## BRIEF
For this exercise, write out every entry exactly and leave the pictures out.

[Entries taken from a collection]
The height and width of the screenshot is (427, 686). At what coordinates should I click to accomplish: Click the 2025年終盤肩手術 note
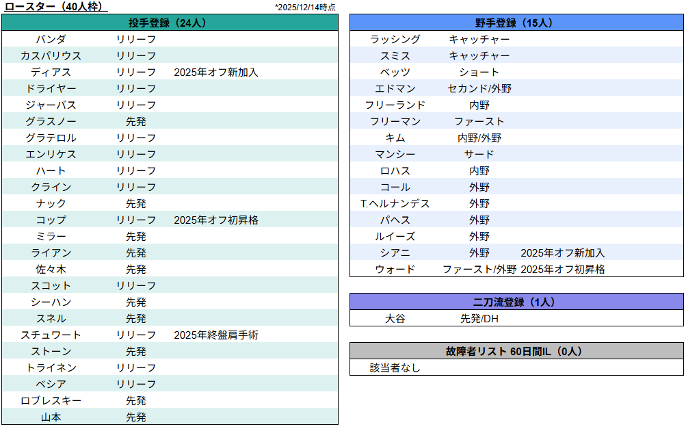click(x=216, y=335)
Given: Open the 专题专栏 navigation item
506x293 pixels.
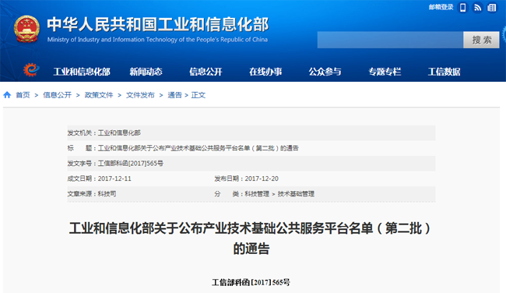Looking at the screenshot, I should click(385, 72).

## SOLUTION TO THIS EXERCISE
The height and width of the screenshot is (427, 686). At what coordinates should I click to accomplish: Click the 2025年終盤肩手術 note
click(x=216, y=335)
Given: Open the 专题专栏 navigation item
506x293 pixels.
Looking at the screenshot, I should click(385, 72).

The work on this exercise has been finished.